Pattison wrote in Pitchfork that many groups, such as Marie et les Garçons and Dogs emulated the style of New York City punk rock bands with "lots of enthusiasm but not much in the way of innovation." while others carving out more distinctive sounds such as what they described as "Perhaps the quintessential French punk group", with Métal Urbain. The review concluded that "track for track, there are compilations that cover French punk and post-punk with a better hit rate. The two volumes of Born Bad’s Des Jeunes Gens Mödernes lean further into France’s homegrown coldwave and synthwave sound and are better for it. But a snapshot of French punk’s first flush, Les Punks stands up." Tim Peacock of Record Collector praised the albums "meticulously-researched" booklet and that praised resonant tracks from later outfits such as Kas Product and Métal Urbain, while finding that "On the down side, this anthology also proves that some of France’s first wave aped The Stooges and New York Dolls a bit too vigorously."

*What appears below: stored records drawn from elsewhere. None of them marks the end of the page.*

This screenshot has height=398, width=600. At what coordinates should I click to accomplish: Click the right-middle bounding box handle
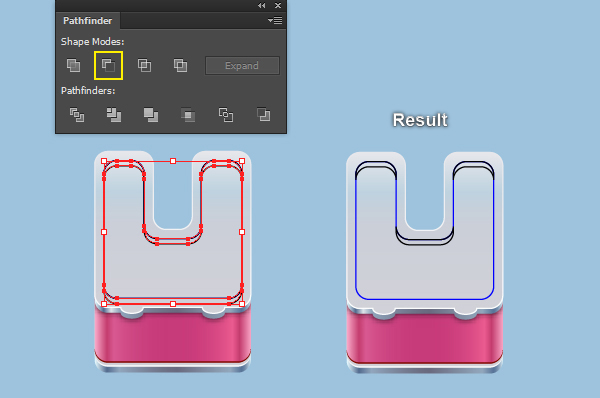pyautogui.click(x=242, y=232)
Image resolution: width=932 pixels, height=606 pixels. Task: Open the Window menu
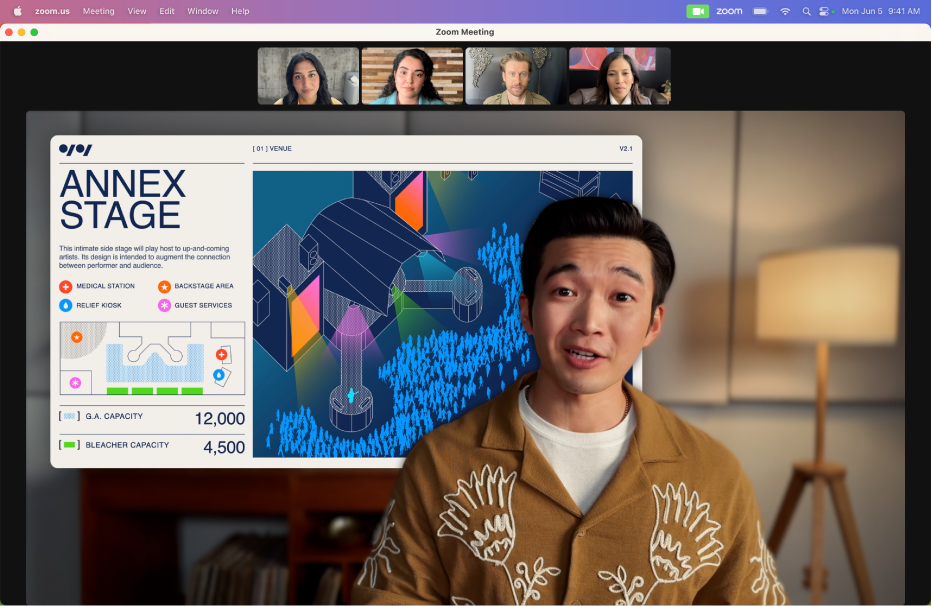coord(203,11)
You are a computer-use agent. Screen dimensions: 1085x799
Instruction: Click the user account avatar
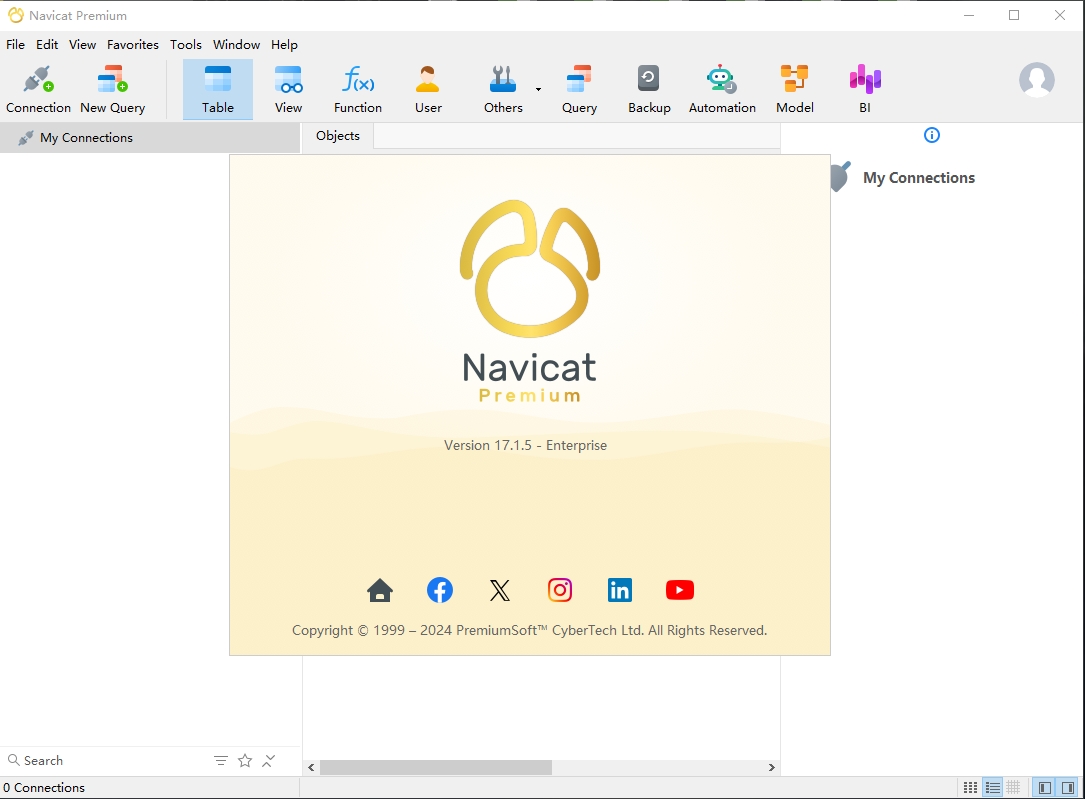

Mark Deming of AllMusic compared the album to other releases in the Punk 45 series, noting that "if this doesn't connect as hard as the typical American or British punk comp from the same period, it does confirm France had a lively scene that left behind some admirably tough and effective sides." Deming balanced out the quality of the tracks with their obscurity, expressing that "Not everything on this collection sounds stellar in the 21st century, but even the weakest tracks here are smart and muscular rock & roll, and while most first-era punk rock from the U.S. and U.K. has been compiled to death, most of these tracks have been little heard outside their native land, making this relatively fresh listening." Jim Carroll writing for The Irish Times gave the album three stars out of five, stating that "musically, the tracks are a colourful blur of sound and fury, catching both the influence of the punkfathers on the scene (see Marie et Les Garcons and Asphalt Jungle especially) and the manner in which later arrivals put their own Gallic stamp on things.".

Professional ratings
Review scores
| Source | Rating |
| AllMusic |  |
| The Irish Times |  |
| Pitchfork | (6.6/10) |
| Record Collector |  |

==Track listing==
1. Marie et les Garçons –	"Rien À Dire" (3:22)
2. Metal Boys – "Sweet Marylin" (4:08)
3. Fantomes – "I Wanna Be Your Dog" (2:56)
4. Gazoline – "Sally" (3:08)
5. A3 Dans Les WC – "Photo Couleur" (4:07)
6. Asphalt Jungle – "Planté Comme Un Privé" (2:24)
7. Warm Gun – "Broken Windows" (1:37)
8. Métal Urbain – "Paris Maquis" (3:08)
9. Electric Callas – "Kill Me Two Times" (4:09)
10. Kas Product – "Mind" (2:43)
11. 84 Flesh – "Salted City" (2:50)
12. Les Olivensteins – "Euthanasie" (2:28)
13. Angel Face – "Wolf City Blues" (3:30)
14. Guilty Razors – "Hurts And Noises" (1:42)
15. Dogs – "Here Comes My Baby" (1:59)
16. Charles De Goal – "Dans Le Labyrinthe" (2:07)
17. Guilty Razors – "I Don't Wanna Be A Rich" (2:33)
18. Marie et les Garçons – "A Bout de Souffl" (1:51)
19. Calcinator – "Électrifié" (2:03)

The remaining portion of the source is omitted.